Whether you’re looking to leave your job and work for yourself permanently or just trying to turn your hobby into a much more lucrative venture on the side, you have to ask yourself: How do I finance my new home business? Many people will take that leap with what seems like a decent amount of startup capital, but it is not uncommon for a new businesses to fail simply due to a lack of financing. So let’s explore some of your options.
1. The customer
There are several ways you can get funded by potential
customers. The best way is to demonstrate your product or service in a way that creates demand for it instantly. Dropshipping business opportunities are a great example of getting the client to fund your business! Many sellers on Amazon are actually dropshipping other peoples products.
What is dropshipping exactly?
Partnering with a drop ship wholesale supplier allows you to sell their products without actually having a store front, or even having stock on hand! People find your goods thru either a catalog you send them or more commonly from your website.
You set the price. When the client finds what they want they pay you for the items. You immediately send the dropship company the order along with the price of the item they want for it and they will fulfill it using your company name. That way it looks like it was sent by your company.
I used to resell books online before my distributor retired. I would resell his business loan resource guides. They were these HUGE books full of lenders nationwide. I would sell them for around $65 online. I would send him $25- $30 per book sold along with the name and address of the person who purchased it. He would mail it to them under my business name.
I was just out of college and this was a great way to make some extra money without having to buy anything but my distributors packet from him.
Interested in becoming a dropshhiper? Salehoo is a resource that lists 100s of companies looking for people who want to run their own dropshipping business!
The most common asset that people use to finance a business is a home equity loan or line of credit. There’s the possibility to borrow from your 401(k )or IRA savings account as well. Selling expensive items you own will also bring you some startup capital.
Don’t panhandle, but if you are a trustworthy person and know someone that would loan you money, it’s not an awful way to go. Just be careful about legal issues here.
4. Credit cards
Using a credit card or credit cards is the way many people start their small business. The only problem is that you can quickly find yourself deep in debt. It’s important to only purchase whats needed. Don’t expect to be able to pay off your credit card bill right away. Most businesses aren’t profitable until 6 months or more have passed. Plan for that time! It’s always sad to see a business go under because they took on too much debt too fast.
5. Bank loans
A bank loan to finance your home business is a good way to go if you can qualify. You want to make sure you know the terms before you apply. And just like a consumer loan, you want to know the requirements. Many banks don’t work with start up businesses. Even if you have been a client for years. You need to make sure they work with a new business and find out their credit requirements. We provide equipment financing for start up businesses. But we no longer provide unsecured start up loans.
With these loans, the Small Business Administration pays back a portion of the loan if the small business fails. The SBA doesn’t actually give these loans. They are just the guarantor.
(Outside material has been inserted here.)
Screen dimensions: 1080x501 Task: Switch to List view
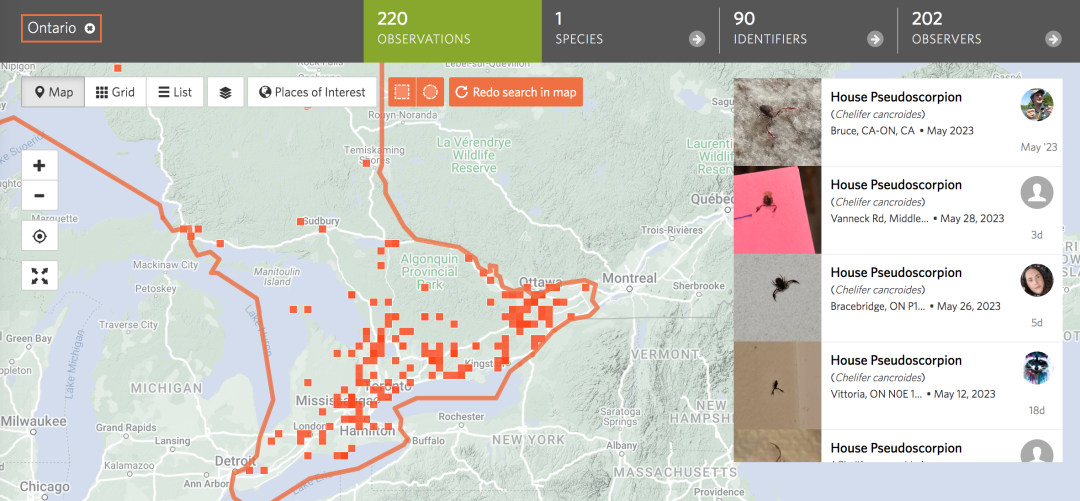tap(174, 92)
You would go to a bank that is an approved SBA lender to actually apply.
7. Micro loans
These micro loans are administered by the Small Business Administration affiliates and work with small businesses that often might not get funding. Also the loan amount is often very small and most banks wouldn’t consider doing a deal so small.
8. Trade credit
By establishing a relationship with suppliers, you are able to receive product without paying when the items are delivered. You would typically set up a period of time to handle payments, this way you can make money before spending everything you have. This can free up funds for other things.
9. Social lending
Social lending involves private loans acquired from social sites like PeerStreet.com. These loans are funded when a person or a group of people all lend a little money to you. You would payback thru the social site.
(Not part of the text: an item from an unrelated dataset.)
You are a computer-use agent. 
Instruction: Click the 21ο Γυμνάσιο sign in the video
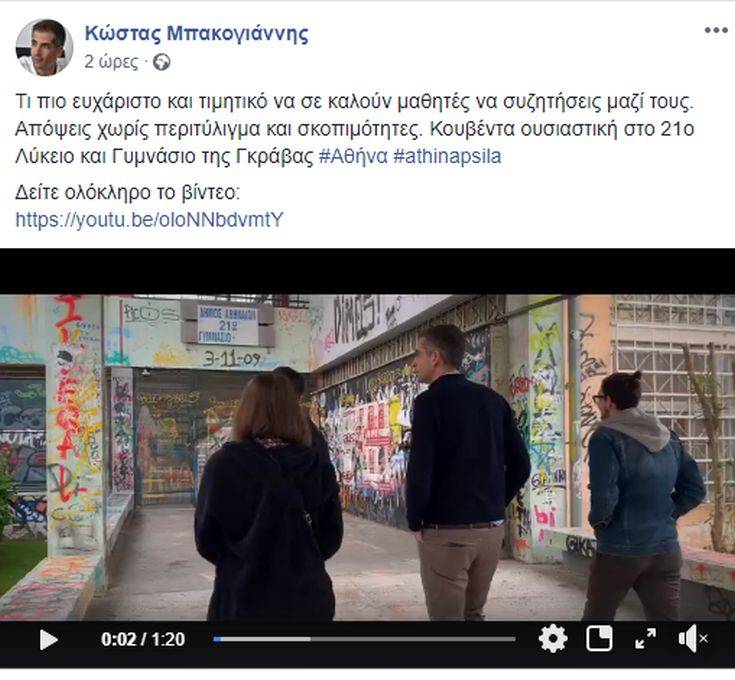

Sometimes business men are willing to invest in a company for partial ownership. The perk here is that this isn’t a loan. You don’t have to pay anyone back, but that partial ownership means that you will probably be faced with the challenge of working with someone else on your new project. And they will own part of your business. Some people go to venture capitalist firms and they want that company to help them with not just money. But their expertise.